Proceedings of the National Academy of Sciences of the United States of America

Department

Department of Biological Sciences

Additional Department

Geisel School of Medicine

Abstract

The causal basis of vertebrate complexity has been sought in genome duplication events (GDEs) that occurred during the emergence of vertebrates, but evidence beyond coincidence is wanting. MicroRNAs (miRNAs) have recently been identified as a viable causal factor in increasing organismal complexity through the action of these ≈22-nt noncoding RNAs in regulating gene expression. Because miRNAs are continuously being added to animalian genomes, and, once integrated into a gene regulatory network, are strongly conserved in primary sequence and rarely secondarily lost, their evolutionary history can be accurately reconstructed. Here, using a combination of Northern analyses and genomic searches, we show that 41 miRNA families evolved at the base of Vertebrata, as they are found and/or detected in lamprey, but not in either ascidians or amphioxus (or any other nonchordate taxon). When placed into temporal context, the rate of miRNA acquisition and the extent of phenotypic evolution are anomalously high early in vertebrate history, far outstripping any other episode in chordate evolution. The genomic position of miRNA paralogues in humans, together with gene trees incorporating lamprey orthologues, indicates that although GDEs can account for an increase in the diversity of miRNA family members, which occurred before the last common ancestor of all living vertebrates, GDEs cannot account for the origin of these novel families themselves.

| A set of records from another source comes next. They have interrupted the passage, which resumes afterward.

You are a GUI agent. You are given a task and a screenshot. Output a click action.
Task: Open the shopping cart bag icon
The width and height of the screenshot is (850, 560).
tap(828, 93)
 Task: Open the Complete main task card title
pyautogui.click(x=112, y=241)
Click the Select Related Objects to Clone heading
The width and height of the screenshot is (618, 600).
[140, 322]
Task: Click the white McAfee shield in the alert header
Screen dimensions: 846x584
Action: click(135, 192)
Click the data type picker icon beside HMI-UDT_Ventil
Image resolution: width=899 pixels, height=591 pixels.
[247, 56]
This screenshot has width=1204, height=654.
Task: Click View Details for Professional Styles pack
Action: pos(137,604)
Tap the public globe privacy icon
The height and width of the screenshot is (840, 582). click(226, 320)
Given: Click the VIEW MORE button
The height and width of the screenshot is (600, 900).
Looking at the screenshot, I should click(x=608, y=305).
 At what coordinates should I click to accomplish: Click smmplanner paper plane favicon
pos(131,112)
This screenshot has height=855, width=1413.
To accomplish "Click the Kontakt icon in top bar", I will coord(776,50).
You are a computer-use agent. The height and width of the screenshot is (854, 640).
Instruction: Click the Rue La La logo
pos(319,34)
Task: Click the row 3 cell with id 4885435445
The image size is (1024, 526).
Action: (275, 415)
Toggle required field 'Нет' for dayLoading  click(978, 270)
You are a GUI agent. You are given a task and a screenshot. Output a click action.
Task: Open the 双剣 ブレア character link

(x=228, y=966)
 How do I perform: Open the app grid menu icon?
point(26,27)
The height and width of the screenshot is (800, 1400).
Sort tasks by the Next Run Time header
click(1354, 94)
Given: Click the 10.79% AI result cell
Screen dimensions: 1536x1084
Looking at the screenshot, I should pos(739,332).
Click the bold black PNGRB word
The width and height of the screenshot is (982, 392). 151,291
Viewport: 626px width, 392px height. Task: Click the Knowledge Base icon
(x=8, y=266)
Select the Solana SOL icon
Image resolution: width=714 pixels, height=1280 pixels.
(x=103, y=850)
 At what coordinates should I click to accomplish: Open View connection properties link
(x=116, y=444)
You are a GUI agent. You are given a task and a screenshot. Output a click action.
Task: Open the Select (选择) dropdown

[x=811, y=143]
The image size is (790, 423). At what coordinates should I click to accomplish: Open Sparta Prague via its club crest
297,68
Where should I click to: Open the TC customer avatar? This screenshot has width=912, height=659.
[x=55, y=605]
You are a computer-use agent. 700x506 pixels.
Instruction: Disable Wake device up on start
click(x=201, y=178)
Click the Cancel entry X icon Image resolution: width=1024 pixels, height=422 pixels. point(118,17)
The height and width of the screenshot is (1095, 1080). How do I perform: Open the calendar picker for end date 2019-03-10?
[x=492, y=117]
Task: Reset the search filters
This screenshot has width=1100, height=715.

We hypothesize that lying behind the origin of vertebrate complexity is the dramatic expansion of the noncoding RNA inventory including miRNAs, rather than an increase in the protein-encoding inventory caused by GDEs.

DOI

10.1073/pnas.0712259105

Original Citation

Heimberg AM, Sempere LF, Moy VN, Donoghue PC, Peterson KJ. MicroRNAs and the advent of vertebrate morphological complexity. Proc Natl Acad Sci U S A. 2008 Feb 26;105(8):2946-50. doi: 10.1073/pnas.0712259105. Epub 2008 Feb 14. PMID: 18287013; PMCID: PMC2268565.